◆ DOKUMENTABSCHNITT ◆
┄┄┄┄┄┄

Täuschen, Schummeln und Betrügen an der Hochschule im Licht der Bildungsforschung – 2/7

„Everybody lies!“

Ausgehend von einem realen Fall von Notenhandel (siehe den ersten Beitrag dieser Reihe) betrachten wir in einer Beitragsreihe hier im Blog das Täuschen bzw. Betrügen im Studium etwas genauer. Zusammengefasst geht es um unterschiedlichste Formen akademischen Fehlverhaltens von Studierenden und Ergebnisse der Bildungsforschung zu diesem Problemfeld.

Bevor wir einen näheren Blick auf das Ausmaß akademischen Fehlverhaltens, für uns insbesondere im Lehramtsstudium, werfen, stellen wir uns aber zunächst die Frage: Wie bekommt man eigentlich heraus, wie verbreitet das Schummeln und Täuschen im Studium ist? Schließlich handelt es sich um ein Verhalten, das auch mit empfindlichen Folgen verbunden sein kann (z.B. Exmatrikulation), weshalb es selten direkt mitgeteilt wird und wenn eher hinter vorgehaltener Hand. Welche verschiedenen Methoden werden daher in er empirischen Bildungs- bzw. Sozialforschung angewandt, um akademisches Fehlverhalten zu erfassen?

┄┄┄┄┄┄

◆ DATENMATERIAL ◆

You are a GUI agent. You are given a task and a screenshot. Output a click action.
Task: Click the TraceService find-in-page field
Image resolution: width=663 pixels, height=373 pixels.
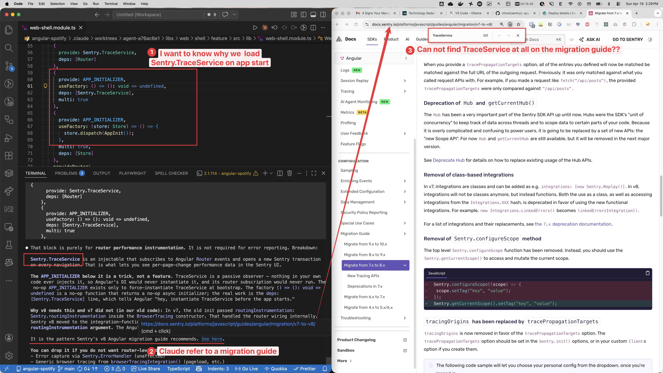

┄┄┄┄┄┄

◆ AUFGABE 1 ◆
Erläutern Sie anhand des Dokumentabschnitts, weshalb Schummeln und Täuschen im Studium selten direkt mitgeteilt werden.
◆ AUFGABE 2 ◆
Welcher reale Fall dient laut Dokumentabschnitt als Ausgangspunkt der Beitragsreihe?
◆ AUFGABE 3 ◆
Fassen Sie den Absatz des Dokumentabschnitts, der mit „Ausgehend von einem realen Fall“ beginnt, als stichpunktartige Liste zusammen, ohne seine wesentlichen Fakten zu verlieren.

◆ LÖSUNG 1 ◆
Schummeln und Täuschen können mit empfindlichen Folgen verbunden sein, etwa einer Exmatrikulation. Deshalb wird dieses Verhalten selten direkt mitgeteilt, sondern eher hinter vorgehaltener Hand.

◆ LÖSUNG 2 ◆
Ein realer Fall von Notenhandel.

◆ LÖSUNG 3 ◆
- Anlass: ein realer Fall von Notenhandel, behandelt im ersten Beitrag der Reihe
- Format: Beitragsreihe im Blog
- Gegenstand: Täuschen bzw. Betrügen im Studium
- Schwerpunkte: unterschiedlichste Formen akademischen Fehlverhaltens von Studierenden sowie Ergebnisse der Bildungsforschung dazu